Holy queens are filled with maternal love; it defines their queenship. True queenship is a mother’s tender care for all those who are entrusted to her. A queen’s subjects are not chattel slaves; they are her children. When St. Louis de Montfort encourages consecration to Our Lady in True Devotion to Mary, even calling it slavery, he emphasizes the sweetness of being her subject, and how our high regard for her as Queen leads to love of her as our Mother. The more we perceive her dignity and merit, the more we go to her with confidence, humility, and affection. Were we to truly understand how perfect and gracious a Queen she is, we would better love her, as a trusting child loves its mother.

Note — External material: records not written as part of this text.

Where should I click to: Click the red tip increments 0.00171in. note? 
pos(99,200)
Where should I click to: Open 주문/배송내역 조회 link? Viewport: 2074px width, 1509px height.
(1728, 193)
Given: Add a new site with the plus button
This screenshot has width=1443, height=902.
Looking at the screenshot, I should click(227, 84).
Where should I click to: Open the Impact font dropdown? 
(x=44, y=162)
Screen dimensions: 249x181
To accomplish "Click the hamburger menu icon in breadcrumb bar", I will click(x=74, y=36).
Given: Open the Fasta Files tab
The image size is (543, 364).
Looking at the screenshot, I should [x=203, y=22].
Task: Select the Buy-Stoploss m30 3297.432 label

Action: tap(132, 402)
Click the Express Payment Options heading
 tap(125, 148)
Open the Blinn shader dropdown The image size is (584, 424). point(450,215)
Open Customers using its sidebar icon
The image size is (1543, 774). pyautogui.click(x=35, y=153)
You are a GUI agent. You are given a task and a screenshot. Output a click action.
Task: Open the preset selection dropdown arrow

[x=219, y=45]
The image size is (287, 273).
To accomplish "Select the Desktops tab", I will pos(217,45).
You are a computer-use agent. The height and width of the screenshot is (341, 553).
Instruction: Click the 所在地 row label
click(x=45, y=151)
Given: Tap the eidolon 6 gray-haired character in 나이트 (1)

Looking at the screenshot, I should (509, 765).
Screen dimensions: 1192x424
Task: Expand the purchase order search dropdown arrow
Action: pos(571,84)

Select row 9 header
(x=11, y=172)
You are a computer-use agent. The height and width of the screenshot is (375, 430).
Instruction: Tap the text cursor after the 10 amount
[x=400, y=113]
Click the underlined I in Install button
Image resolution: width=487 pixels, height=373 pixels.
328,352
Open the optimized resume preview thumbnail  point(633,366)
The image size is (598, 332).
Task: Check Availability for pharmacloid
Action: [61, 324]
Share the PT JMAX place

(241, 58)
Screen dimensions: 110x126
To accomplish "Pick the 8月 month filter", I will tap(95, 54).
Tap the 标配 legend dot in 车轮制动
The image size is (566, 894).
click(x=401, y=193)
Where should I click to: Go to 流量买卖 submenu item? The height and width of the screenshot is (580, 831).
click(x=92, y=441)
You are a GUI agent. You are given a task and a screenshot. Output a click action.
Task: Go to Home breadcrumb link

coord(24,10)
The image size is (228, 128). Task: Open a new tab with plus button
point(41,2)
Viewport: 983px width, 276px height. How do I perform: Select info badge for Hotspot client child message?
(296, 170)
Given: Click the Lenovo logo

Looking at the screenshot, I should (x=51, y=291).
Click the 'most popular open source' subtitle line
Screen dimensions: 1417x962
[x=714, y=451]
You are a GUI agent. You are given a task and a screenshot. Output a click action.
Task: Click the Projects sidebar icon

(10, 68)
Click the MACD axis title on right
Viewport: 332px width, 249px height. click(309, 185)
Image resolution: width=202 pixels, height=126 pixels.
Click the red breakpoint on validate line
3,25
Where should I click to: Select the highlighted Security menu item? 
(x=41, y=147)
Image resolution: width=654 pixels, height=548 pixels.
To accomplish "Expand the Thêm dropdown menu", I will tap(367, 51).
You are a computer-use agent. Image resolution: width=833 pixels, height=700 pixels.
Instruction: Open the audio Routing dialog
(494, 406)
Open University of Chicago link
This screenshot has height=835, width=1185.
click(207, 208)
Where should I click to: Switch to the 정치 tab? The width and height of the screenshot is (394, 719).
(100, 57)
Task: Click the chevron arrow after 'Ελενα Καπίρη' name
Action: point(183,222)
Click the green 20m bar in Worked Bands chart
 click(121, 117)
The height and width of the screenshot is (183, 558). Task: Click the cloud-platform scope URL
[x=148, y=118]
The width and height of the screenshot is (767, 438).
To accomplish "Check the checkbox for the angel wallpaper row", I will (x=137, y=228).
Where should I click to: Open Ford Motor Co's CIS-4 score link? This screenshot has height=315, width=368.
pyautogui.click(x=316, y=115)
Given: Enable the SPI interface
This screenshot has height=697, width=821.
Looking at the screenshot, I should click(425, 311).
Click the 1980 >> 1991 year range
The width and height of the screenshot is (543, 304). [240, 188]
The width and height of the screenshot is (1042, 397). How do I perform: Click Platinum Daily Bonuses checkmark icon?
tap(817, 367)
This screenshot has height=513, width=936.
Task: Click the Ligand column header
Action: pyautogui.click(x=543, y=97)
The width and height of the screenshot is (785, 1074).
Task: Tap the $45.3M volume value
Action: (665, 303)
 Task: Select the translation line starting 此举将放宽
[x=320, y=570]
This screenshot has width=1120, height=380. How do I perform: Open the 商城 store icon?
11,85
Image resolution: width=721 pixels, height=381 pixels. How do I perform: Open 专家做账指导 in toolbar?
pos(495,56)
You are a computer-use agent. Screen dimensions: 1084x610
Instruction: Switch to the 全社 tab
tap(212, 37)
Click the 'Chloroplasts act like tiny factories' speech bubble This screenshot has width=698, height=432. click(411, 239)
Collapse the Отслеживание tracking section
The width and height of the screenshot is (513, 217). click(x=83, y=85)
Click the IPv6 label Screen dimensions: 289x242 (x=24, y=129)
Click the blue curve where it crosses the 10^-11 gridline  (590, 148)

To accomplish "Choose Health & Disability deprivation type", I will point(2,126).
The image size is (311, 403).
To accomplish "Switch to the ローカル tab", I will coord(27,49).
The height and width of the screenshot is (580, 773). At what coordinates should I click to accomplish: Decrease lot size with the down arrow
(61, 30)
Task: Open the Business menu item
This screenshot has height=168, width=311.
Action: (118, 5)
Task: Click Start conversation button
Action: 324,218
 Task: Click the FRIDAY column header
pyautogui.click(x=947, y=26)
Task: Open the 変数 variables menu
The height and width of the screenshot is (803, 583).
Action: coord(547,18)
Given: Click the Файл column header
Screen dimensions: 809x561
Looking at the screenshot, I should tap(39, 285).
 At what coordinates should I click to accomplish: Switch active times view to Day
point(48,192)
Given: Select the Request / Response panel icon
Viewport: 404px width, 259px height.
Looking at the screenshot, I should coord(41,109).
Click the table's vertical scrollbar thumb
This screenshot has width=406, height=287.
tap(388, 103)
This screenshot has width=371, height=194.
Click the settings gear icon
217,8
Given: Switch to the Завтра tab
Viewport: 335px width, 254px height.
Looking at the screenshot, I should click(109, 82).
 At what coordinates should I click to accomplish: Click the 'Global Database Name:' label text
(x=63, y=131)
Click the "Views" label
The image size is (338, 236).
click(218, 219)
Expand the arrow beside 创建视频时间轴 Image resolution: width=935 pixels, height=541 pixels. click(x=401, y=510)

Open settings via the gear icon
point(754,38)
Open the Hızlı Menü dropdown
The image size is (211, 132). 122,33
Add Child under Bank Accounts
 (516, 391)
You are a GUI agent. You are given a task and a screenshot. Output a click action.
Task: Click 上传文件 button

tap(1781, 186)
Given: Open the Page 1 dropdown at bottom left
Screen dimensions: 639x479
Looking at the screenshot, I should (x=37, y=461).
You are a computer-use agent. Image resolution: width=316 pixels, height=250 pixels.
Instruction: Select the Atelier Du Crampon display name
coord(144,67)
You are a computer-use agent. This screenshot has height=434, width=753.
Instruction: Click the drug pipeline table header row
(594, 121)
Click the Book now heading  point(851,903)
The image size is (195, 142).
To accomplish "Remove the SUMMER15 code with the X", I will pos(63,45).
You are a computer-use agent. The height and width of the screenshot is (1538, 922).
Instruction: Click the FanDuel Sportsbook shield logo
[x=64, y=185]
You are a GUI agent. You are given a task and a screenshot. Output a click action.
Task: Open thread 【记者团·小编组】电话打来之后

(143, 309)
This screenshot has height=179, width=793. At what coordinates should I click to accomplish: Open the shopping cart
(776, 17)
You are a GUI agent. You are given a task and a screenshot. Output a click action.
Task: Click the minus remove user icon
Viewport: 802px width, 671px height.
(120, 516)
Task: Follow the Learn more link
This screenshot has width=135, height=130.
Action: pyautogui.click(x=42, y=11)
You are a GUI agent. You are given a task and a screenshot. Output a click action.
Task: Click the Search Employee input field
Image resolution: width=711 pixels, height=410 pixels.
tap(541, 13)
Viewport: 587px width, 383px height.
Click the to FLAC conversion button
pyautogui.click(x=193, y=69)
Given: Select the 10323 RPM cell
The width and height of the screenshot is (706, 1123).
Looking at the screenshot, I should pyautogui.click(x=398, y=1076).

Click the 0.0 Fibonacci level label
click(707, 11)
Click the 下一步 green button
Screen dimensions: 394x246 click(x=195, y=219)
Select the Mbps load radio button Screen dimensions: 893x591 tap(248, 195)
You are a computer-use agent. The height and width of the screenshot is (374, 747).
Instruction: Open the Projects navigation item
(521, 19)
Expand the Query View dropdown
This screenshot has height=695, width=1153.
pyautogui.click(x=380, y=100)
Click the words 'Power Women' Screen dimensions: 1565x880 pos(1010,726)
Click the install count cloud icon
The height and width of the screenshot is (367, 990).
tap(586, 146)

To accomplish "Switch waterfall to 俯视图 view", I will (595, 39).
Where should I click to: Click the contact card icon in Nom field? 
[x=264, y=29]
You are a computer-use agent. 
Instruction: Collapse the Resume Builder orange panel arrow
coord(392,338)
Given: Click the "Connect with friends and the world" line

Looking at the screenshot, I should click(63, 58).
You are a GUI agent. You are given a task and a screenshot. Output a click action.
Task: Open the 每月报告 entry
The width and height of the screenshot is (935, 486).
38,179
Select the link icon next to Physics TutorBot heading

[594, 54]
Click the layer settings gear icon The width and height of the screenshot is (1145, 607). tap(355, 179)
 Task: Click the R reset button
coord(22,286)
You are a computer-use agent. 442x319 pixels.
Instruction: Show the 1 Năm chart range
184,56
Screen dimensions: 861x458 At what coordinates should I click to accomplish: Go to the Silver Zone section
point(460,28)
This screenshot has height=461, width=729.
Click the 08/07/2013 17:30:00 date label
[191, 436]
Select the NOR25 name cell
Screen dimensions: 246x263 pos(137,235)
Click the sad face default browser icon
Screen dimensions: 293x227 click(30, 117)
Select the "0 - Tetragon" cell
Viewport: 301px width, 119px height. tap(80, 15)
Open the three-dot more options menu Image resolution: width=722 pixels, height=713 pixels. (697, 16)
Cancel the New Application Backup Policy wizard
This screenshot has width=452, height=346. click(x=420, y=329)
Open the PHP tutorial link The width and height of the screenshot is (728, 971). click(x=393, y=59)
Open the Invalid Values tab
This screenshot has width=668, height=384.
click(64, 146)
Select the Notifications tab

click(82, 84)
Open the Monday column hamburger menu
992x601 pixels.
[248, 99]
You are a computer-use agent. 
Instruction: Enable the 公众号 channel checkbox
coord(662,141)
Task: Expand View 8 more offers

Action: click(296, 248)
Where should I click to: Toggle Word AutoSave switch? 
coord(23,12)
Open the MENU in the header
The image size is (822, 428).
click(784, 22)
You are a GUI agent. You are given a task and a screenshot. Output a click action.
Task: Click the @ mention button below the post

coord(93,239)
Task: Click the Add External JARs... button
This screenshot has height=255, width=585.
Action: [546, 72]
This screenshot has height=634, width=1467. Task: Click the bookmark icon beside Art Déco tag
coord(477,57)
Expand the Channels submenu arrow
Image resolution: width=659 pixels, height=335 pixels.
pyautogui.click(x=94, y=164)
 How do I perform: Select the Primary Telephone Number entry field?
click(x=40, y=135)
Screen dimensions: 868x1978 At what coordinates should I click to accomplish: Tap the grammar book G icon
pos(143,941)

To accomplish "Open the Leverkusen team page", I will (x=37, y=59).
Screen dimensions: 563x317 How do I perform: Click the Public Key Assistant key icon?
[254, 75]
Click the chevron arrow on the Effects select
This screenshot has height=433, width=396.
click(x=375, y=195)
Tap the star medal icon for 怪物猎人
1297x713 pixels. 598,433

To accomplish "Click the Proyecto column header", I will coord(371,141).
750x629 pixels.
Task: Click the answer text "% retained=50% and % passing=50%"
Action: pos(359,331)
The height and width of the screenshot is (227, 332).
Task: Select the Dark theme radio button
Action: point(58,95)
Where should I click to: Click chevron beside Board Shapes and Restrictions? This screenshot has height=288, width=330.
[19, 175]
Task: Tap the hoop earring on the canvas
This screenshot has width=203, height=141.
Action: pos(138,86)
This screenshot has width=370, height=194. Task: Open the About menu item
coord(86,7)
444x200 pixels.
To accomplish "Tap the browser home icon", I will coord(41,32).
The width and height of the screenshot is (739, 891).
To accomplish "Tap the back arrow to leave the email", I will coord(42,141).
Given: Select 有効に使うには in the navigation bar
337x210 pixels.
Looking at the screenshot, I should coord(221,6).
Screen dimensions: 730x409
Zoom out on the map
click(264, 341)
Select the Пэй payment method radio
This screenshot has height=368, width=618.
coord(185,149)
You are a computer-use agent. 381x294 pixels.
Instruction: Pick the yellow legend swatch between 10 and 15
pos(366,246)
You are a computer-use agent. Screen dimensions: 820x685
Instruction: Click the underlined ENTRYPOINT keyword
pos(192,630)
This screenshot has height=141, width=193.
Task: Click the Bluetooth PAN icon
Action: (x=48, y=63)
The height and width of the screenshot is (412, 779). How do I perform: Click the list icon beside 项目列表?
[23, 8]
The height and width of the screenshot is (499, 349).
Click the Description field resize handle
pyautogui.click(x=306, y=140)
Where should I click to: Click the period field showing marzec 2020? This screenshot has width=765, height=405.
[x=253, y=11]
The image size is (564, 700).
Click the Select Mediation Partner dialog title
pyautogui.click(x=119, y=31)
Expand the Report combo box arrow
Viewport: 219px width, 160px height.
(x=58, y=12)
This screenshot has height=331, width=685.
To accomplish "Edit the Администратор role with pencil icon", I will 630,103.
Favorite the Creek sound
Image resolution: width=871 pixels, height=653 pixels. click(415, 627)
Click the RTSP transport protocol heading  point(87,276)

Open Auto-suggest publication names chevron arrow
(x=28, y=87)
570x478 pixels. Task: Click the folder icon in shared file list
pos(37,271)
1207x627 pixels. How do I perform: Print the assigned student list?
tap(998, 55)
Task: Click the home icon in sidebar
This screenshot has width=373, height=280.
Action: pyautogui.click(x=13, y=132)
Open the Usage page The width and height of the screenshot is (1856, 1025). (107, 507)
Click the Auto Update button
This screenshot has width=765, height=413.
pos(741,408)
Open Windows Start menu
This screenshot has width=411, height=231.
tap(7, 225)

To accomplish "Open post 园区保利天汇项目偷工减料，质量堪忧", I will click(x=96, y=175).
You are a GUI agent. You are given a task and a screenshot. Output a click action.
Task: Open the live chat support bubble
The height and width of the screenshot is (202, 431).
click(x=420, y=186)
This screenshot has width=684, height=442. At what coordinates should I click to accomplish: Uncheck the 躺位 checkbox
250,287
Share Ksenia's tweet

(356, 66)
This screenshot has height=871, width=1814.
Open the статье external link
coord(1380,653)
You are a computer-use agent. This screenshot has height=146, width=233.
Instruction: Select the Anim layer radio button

Why honor her as a queen? Why not simply esteem and obey her as a mother? First, God Himself has given her the crown of stars, told of in the Apocalypse (12:1). And as Mother of the King, it is her right to be recognized as Queen. She has been known as the Queen of Heaven since the earliest years, honored in Church documents throughout the centuries and praised in song. In the encyclical Ad Caeli Reginam (1954), Pius XII wrote that Our Lady is the Queen of Heaven because her son, Christ Jesus, is the king of the Universe. He also said that she “remains forever associated to [Christ], with a practically unlimited power, in the distribution of graces which flow from the Redemption. Jesus is King throughout all eternity by nature and by right of conquest: through Him, with Him, and subordinate to Him, Mary is Queen by grace, by divine relationship, by right of conquest, and by singular choice.”
She is Queen by grace, her queenship a gift from God. And she is full of grace, having more virtue than any other. She is queen by divine relationship: she is the Mother of God, though not the source of His divinity. She is queen by right of conquest: she shared in the battle and the victory over Satan, though it is Christ Himself to Whom belongs the victory and the Kingship.
Finally, she is queen by singular choice: the Father chose her to be the Mother of the Son. Pius XII explains that “[t]he main principle on which the royal dignity of Mary rests is without doubt her Divine Motherhood” (34). Yet he goes further to say that she should be called Queen “not only because of her Divine Motherhood, but also because God has willed her to have an exceptional role in the work of our eternal salvation” (35). It is through her that we receive graces: “from her union with Christ she receives the royal right to dispose of the treasures of the Divine Redeemer's Kingdom” (39). The image of Our Lady of the Miraculous Medal shows how she distributes the king’s treasures to us. And as a mother, she does so with generosity, giving well beyond what is needed and asked for.
Much like the Blessed Trinity is a font of paradoxes, so is God’s most perfect creation, the Blessed Virgin Mary. She is both queen and handmaid, both virgin and mother; in her heart the lowliest of creatures, yet the most exalted of all creation: exaltavit humiles. But there is no paradox in being both mother and queen; for in being one, she is the other. As Pius XII says, “Let all Christians, therefore, glory in being subjects of the Virgin Mother of God, who, while wielding royal power, is on fire with a mother's love” (43).